Saturday, March 31, 2012

ASP.NET MVC and overlapping routes

ASP.NET routing in MVC allows us to define how different URLs are mapped to the controllers, actions, action parameters etc. It is quite simple and in some cases it seems even too simple. In our MVC application we had a requirement that we should accept these two path patterns:

{controller}/{action}
{controller}.aspx/{action}

The first one is the default, we want our generated links to go this route. The second one is legacy, but it's required to work correctly. We could've set up some kind of redirects from old route to the default one, but we've thought it'll be easier to define a separate route in our application that will map to the same controllers as the default route.

Easier said than done. The first attempt looked like that:

routes.MapRoute("Default", "{controller}/{action}", 
new { controller = "Home", action = "Index" });
routes.MapRoute("Legacy", "{controller}.aspx/{action}",
new { controller = "Home", action = "Index" });

Seems trivial, but doesn't work. When requested Home.aspx, the application failed to find the controller named "Home.aspx". Well, the default route eagerly matched the controller variable and missed the fact that the second route seems to be better.
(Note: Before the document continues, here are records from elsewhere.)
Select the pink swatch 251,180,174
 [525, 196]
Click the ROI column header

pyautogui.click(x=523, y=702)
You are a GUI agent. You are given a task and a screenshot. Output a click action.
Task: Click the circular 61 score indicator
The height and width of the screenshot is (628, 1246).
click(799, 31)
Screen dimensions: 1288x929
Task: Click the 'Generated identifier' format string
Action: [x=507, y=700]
Now I remember, the docs clearly state that finding the route stops on first match and we should arrange our routes from most specific to most generic ones.
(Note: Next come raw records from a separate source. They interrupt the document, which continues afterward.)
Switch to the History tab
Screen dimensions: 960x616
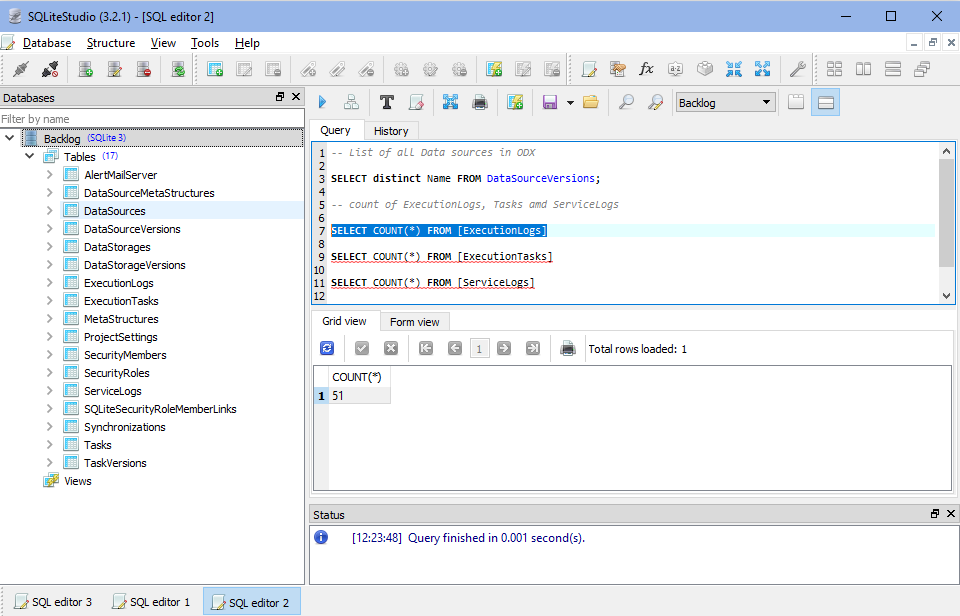tap(391, 130)
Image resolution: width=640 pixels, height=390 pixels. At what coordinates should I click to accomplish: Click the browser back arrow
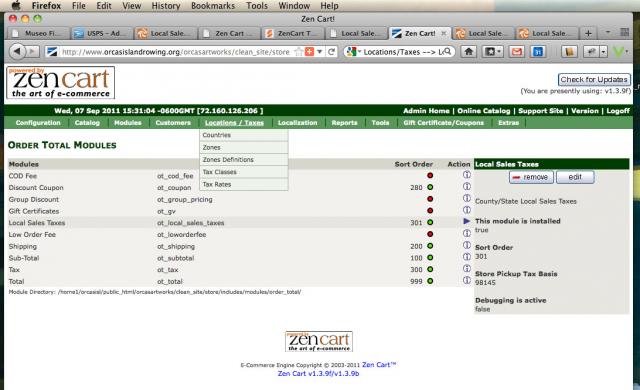(x=17, y=52)
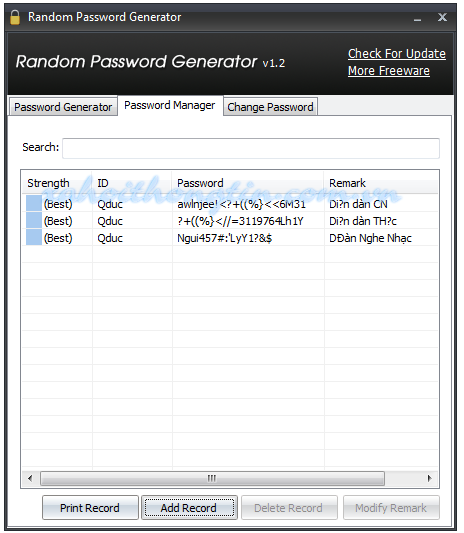Click the horizontal scrollbar thumb
The image size is (464, 533).
tap(212, 478)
OK, let's then change the order of our routes, so that we'll catch legacy ones first:

routes.MapRoute("Legacy", "{controller}.aspx/{action}", 
new { controller = "Home", action = "Index" });
routes.MapRoute("Default", "{controller}/{action}",
new { controller = "Home", action = "Index" });

Looks like working, both "Home.aspx" and "Home" are mapped to HomeController. But now all our links generated by MVC helpers (like Html.ActionLink) have .aspx extension. We don't want to expose this route as it is for backwards compatibility only. I've found the explanation and the insight I needed in Craig Stuntz's article. Generally, when building an URL, the helpers' behavior is similiar to parsing scenario. The first route that can be satisfied with route values given is chosen. We're passing controller and action values to Html.ActionLink, so the first route matches.

But Craig's article got me on the right track:

routes.MapRoute("Legacy", "{controller}.{extension}/{action}", 
new { controller = "Home", action = "Index" }, new { extension = "aspx" });
routes.MapRoute("Default", "{controller}/{action}",
new { controller = "Home", action = "Index" });

I've modified the first, legacy route, introduced the extension variable in place of "aspx" and defined a constraint in the fourth parameter, stating that extension variable have to be equal to aspx. This way only URLs like Home.aspx match the first route and ActionLink helpers don't use it (unless a route value named extension and equal to "aspx" is passed).

Tuesday, March 20, 2012

HTTP protocol breaking in ASP.NET MVC

HTTP clients (such as browsers) are designed to handle different error codes differently and there are a lot of reasons why server-side errors have different status codes than those triggered by users. Depending on status code, responses are cached differently, web crawlers are indexing differently and so on.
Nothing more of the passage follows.